Key Details: The US Attorney General rejected a plan by North Carolina for
reapportionment because it only created one black-majority district. North Carolina
then submitted a second plan featuring two black-majority districts. One of the
districts was, in parts, no wider than an interstate highway. Five concerned North
Carolina residents challenged the constitutionality of this district because of its odd
shape. They claimed that it was an example of racial gerrymandering. The residents
appealed to the Supreme Court.
Significance: The Court decided that North Carolina's reapportionment was a violation of the Equal Protection Clause of the
Fourteenth Amendment because it sought to separate voters based on race. They decided that compelling government interest
is necessary for there to be legal unbalanced racial gerrymandering.

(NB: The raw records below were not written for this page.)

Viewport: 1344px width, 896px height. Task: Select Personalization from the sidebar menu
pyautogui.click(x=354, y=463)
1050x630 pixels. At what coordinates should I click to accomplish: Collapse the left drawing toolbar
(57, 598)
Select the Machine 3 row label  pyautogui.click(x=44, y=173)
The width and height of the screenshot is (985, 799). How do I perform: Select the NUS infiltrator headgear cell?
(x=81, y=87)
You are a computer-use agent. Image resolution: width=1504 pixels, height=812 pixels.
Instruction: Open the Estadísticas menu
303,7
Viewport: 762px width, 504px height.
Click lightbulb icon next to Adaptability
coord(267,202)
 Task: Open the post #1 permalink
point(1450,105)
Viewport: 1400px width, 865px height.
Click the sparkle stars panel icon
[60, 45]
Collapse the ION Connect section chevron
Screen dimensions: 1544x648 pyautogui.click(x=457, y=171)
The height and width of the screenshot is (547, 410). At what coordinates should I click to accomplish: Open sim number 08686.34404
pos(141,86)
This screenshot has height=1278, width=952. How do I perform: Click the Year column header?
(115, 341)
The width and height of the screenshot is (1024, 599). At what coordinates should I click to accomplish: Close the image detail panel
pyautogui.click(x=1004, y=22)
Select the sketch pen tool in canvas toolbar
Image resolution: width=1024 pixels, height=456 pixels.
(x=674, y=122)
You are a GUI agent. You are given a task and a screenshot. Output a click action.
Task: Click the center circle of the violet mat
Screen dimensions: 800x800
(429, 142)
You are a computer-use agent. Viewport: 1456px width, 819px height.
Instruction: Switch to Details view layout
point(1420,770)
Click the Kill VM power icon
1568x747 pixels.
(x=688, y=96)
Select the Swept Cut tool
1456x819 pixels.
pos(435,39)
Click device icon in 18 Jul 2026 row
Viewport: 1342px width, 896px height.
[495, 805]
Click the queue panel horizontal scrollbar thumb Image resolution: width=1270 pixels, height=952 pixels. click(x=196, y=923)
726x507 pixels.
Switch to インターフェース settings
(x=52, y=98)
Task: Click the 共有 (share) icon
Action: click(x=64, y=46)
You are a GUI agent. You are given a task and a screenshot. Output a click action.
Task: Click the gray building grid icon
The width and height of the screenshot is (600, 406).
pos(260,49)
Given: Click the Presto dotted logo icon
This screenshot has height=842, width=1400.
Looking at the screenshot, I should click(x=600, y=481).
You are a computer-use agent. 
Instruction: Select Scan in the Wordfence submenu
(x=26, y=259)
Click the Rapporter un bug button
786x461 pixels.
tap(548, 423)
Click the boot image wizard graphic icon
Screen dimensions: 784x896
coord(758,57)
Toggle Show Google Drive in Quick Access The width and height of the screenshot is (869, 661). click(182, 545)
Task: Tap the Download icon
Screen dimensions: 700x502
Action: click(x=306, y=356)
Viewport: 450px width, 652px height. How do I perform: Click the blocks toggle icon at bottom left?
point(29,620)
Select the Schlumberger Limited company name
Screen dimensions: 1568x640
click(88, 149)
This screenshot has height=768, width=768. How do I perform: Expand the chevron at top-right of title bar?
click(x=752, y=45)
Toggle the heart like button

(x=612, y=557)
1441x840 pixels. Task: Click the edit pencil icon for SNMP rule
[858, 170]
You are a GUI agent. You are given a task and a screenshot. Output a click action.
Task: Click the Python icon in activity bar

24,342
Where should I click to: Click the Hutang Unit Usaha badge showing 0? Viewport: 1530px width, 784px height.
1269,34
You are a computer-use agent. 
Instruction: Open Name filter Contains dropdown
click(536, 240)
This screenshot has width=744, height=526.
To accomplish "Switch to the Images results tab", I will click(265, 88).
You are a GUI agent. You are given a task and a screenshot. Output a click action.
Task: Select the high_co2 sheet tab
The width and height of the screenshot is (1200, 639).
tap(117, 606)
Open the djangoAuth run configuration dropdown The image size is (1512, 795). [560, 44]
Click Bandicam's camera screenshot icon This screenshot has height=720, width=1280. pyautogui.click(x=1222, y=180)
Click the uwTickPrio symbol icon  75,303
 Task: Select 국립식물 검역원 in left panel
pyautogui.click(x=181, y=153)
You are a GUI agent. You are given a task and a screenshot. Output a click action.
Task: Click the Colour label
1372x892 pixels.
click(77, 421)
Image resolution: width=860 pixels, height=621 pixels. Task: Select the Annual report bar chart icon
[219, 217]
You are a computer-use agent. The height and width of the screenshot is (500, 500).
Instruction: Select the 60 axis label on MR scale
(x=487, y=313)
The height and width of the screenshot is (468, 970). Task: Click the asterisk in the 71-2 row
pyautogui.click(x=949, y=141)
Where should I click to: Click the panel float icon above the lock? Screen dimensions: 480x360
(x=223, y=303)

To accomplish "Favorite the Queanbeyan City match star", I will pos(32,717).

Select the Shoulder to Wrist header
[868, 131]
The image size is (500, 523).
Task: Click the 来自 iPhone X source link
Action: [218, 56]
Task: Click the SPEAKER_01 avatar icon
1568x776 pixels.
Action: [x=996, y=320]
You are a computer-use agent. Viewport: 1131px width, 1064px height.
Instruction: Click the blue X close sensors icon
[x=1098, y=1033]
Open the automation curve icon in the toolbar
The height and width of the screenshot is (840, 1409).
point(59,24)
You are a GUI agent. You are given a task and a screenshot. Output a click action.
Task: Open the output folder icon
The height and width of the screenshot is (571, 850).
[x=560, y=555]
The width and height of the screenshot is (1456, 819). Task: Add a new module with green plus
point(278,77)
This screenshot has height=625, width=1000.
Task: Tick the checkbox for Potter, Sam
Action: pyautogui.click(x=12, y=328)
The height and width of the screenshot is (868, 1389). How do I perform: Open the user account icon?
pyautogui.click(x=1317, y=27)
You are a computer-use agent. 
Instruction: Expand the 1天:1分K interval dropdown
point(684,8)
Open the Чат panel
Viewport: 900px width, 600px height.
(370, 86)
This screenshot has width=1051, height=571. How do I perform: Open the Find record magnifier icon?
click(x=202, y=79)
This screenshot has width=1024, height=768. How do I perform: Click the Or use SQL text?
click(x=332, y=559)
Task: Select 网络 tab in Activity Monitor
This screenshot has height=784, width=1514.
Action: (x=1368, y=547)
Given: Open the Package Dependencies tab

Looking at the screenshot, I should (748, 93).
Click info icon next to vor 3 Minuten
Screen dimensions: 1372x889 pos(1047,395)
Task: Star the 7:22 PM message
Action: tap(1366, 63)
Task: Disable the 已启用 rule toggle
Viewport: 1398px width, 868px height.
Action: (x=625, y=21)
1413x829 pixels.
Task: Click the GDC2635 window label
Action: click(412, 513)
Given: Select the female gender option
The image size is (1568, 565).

Brown v Board of Education
Significance: The Court decided that the doctrine of "separate but equal" is
invalid, that separate but equal educational facilities for racial minorities are
inherently unequal, and that such laws providing for those facilities violate
the Equal Protection Clause of the Fourteenth Amendment. This case
outlawed race-based segregation in public schools and led to the integration
of public schools across the nation in the years to come.
Key Details: This case was a consolidation of several cases in South
Carolina, Kansas, and Washington D.C. having to do with the
segregation of public schools on the basis of race. In every case,
African-American students had been denied entrance to public
schools as a result of laws that allowed public education to be
separated by race. The plaintiffs argued that such segregation
violated the Equal Protection Clause of the Fourteenth
Amendment. For a long time, the previous Supreme Court case
"Plessy v Ferguson" had denied plaintiffs relief in the lower courts
based on the notion of "separate but equal."